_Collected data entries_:
-*-

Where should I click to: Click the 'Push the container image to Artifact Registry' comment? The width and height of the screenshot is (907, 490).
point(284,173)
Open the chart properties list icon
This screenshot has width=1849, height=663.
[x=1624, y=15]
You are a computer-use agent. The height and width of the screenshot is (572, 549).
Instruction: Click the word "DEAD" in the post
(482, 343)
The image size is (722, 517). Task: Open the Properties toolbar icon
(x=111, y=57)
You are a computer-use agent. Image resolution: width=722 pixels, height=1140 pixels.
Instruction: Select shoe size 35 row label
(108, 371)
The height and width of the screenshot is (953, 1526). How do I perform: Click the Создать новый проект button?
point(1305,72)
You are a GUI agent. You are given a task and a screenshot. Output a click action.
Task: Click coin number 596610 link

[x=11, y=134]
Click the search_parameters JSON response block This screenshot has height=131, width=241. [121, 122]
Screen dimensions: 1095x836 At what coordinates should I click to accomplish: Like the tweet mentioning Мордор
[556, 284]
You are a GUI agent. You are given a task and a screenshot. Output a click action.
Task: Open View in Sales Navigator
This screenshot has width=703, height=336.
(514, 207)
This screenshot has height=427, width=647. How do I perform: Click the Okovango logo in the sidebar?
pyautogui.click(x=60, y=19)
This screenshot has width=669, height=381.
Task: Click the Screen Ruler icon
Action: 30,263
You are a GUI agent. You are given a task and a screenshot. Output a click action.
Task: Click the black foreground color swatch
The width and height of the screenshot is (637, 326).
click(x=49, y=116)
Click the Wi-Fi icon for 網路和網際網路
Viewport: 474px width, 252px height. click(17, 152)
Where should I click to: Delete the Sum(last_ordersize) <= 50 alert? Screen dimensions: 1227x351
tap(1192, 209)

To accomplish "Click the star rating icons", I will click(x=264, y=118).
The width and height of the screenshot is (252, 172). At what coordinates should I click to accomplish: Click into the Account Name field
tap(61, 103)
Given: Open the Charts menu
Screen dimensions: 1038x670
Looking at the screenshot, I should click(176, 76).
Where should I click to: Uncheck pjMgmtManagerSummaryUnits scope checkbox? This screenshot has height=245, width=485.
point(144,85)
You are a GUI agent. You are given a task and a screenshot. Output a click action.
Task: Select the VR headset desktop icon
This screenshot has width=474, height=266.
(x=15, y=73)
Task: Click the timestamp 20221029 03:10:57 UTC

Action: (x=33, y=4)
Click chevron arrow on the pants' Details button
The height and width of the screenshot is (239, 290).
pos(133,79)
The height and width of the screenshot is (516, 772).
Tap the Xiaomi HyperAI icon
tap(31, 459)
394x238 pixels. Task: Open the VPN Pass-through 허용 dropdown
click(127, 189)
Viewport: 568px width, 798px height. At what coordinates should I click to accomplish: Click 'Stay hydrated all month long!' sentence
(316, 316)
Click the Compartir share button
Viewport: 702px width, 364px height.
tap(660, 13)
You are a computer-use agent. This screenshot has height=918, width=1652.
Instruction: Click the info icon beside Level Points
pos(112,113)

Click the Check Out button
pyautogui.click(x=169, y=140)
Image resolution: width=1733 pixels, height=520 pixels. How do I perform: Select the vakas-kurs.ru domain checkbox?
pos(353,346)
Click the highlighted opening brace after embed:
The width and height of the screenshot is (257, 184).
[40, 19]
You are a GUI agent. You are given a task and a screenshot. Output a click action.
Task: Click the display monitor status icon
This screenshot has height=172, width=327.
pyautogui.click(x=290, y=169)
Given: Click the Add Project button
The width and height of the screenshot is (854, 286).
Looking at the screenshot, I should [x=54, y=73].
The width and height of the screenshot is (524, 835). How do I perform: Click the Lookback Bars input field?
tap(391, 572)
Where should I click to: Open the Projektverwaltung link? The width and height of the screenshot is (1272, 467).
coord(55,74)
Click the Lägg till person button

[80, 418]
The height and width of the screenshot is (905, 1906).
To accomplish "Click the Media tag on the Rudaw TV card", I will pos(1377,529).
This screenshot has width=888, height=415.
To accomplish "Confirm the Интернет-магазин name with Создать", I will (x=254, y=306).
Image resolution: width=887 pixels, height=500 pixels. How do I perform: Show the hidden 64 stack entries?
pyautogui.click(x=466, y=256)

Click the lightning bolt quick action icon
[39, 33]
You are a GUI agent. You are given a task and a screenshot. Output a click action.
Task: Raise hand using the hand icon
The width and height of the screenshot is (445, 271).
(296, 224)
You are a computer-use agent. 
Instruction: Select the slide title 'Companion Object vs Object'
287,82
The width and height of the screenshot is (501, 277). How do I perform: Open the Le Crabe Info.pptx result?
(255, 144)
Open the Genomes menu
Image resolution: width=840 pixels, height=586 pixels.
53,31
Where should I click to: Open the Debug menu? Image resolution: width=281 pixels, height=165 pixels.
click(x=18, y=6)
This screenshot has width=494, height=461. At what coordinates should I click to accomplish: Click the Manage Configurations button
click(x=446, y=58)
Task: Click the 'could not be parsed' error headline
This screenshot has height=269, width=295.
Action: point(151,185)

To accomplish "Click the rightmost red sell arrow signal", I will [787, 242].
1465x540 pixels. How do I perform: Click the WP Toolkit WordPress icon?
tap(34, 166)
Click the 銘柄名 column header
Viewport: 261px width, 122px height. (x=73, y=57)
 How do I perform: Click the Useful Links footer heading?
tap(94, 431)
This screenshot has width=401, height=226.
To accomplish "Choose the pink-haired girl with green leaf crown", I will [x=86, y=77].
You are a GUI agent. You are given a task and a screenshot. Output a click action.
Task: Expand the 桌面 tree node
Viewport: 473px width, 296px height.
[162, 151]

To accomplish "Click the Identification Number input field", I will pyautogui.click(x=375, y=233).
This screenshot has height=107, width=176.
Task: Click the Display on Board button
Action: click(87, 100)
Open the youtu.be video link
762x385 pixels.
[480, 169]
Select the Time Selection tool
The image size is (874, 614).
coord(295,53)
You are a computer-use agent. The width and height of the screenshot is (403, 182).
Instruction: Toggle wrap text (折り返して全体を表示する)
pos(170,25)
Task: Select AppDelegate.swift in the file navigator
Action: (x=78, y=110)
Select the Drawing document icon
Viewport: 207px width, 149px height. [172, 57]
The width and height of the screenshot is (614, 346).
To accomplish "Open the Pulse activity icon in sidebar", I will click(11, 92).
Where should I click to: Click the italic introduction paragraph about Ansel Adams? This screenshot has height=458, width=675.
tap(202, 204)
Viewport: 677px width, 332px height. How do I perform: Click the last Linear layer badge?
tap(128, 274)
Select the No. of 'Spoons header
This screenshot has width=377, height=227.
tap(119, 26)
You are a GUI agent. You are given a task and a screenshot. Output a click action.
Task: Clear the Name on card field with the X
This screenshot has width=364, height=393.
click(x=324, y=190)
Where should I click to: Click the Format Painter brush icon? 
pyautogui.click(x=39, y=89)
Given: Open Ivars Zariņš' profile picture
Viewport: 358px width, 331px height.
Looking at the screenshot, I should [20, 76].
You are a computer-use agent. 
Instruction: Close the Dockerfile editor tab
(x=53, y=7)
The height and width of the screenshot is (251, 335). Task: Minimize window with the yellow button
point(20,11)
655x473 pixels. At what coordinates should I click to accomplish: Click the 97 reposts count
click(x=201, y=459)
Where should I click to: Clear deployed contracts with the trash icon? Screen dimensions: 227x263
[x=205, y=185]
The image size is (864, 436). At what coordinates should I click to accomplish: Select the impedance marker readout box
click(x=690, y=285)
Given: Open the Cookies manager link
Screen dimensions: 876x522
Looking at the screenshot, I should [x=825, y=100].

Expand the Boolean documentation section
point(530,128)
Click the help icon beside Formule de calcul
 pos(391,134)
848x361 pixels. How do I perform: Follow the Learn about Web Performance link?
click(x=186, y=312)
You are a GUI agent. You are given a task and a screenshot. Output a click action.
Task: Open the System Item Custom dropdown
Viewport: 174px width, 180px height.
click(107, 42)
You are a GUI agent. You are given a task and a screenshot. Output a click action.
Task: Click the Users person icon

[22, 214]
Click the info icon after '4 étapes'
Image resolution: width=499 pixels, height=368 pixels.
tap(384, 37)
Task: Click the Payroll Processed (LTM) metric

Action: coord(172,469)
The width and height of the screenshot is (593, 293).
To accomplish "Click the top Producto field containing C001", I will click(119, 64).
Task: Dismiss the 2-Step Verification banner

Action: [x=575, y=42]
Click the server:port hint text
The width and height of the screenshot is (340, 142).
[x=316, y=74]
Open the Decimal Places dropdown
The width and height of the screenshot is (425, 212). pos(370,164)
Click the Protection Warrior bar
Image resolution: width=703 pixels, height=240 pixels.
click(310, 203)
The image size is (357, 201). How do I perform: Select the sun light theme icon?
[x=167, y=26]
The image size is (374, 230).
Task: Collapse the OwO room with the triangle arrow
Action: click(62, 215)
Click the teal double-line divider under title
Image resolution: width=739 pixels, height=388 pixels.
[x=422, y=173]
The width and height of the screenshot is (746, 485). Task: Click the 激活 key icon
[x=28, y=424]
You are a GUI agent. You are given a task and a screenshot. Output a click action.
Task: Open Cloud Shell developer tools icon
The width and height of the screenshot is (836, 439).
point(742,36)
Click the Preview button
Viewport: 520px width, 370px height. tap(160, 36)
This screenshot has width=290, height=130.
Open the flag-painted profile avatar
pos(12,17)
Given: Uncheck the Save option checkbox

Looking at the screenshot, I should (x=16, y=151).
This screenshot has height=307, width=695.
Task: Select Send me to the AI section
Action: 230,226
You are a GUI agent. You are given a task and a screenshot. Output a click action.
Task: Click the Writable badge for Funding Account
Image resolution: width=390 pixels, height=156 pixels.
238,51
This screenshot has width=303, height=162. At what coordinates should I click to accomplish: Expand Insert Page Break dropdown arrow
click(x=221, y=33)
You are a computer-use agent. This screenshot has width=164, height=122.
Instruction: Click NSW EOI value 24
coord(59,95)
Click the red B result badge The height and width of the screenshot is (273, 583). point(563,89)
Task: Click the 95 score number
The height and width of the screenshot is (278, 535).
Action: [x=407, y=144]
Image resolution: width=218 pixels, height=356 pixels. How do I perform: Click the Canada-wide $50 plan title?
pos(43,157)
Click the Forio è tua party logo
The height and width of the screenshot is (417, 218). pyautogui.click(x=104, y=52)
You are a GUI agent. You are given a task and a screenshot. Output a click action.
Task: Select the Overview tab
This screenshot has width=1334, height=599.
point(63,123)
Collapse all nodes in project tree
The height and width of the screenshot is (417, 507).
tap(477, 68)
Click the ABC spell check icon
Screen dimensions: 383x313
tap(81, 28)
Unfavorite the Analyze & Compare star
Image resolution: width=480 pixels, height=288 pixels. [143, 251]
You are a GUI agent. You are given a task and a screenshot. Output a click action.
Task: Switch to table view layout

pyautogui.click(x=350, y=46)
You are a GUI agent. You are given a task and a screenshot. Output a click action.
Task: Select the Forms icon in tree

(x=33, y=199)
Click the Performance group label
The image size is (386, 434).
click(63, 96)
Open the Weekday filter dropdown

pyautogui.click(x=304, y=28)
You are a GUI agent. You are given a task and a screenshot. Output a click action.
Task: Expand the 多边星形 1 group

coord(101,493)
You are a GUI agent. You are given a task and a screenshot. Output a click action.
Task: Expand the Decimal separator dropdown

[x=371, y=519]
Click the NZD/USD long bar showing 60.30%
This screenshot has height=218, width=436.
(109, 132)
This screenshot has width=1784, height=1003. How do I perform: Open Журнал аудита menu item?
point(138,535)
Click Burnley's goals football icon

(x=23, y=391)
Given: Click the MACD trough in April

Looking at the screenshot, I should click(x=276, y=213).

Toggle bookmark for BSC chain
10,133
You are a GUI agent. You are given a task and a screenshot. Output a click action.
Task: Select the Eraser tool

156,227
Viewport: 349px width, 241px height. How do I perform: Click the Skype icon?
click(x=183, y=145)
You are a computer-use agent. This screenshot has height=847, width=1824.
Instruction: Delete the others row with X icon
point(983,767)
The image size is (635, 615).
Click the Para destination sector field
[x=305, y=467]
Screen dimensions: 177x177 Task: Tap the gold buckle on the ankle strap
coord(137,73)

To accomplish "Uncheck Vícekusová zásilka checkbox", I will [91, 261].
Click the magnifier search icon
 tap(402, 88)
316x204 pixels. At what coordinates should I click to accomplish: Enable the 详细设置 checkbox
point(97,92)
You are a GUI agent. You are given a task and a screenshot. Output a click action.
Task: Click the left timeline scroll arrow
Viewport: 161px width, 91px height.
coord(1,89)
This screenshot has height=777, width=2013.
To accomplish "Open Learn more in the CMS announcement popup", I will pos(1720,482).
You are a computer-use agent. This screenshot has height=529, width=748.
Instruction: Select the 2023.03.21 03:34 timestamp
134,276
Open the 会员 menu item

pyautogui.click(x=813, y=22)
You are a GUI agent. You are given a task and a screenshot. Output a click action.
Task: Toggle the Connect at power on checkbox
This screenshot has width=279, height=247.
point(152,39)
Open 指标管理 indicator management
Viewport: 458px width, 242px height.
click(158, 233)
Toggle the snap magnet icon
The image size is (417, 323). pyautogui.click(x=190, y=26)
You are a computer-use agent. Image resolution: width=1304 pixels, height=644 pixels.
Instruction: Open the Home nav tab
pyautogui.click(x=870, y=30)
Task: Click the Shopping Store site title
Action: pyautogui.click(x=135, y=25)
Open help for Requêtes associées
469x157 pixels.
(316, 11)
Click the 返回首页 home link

-*-

_WHAT NEEDS TO BE DONE_:
With the first line of the records as the start and the line holding "You are a computer-use agent. The height" as the end, please copy exactly those lines and no others.

_SOLUTION_:
Where should I click to: Click the 'Push the container image to Artifact Registry' comment? The width and height of the screenshot is (907, 490).
point(284,173)
Open the chart properties list icon
This screenshot has width=1849, height=663.
[x=1624, y=15]
You are a computer-use agent. The height and width of the screenshot is (572, 549).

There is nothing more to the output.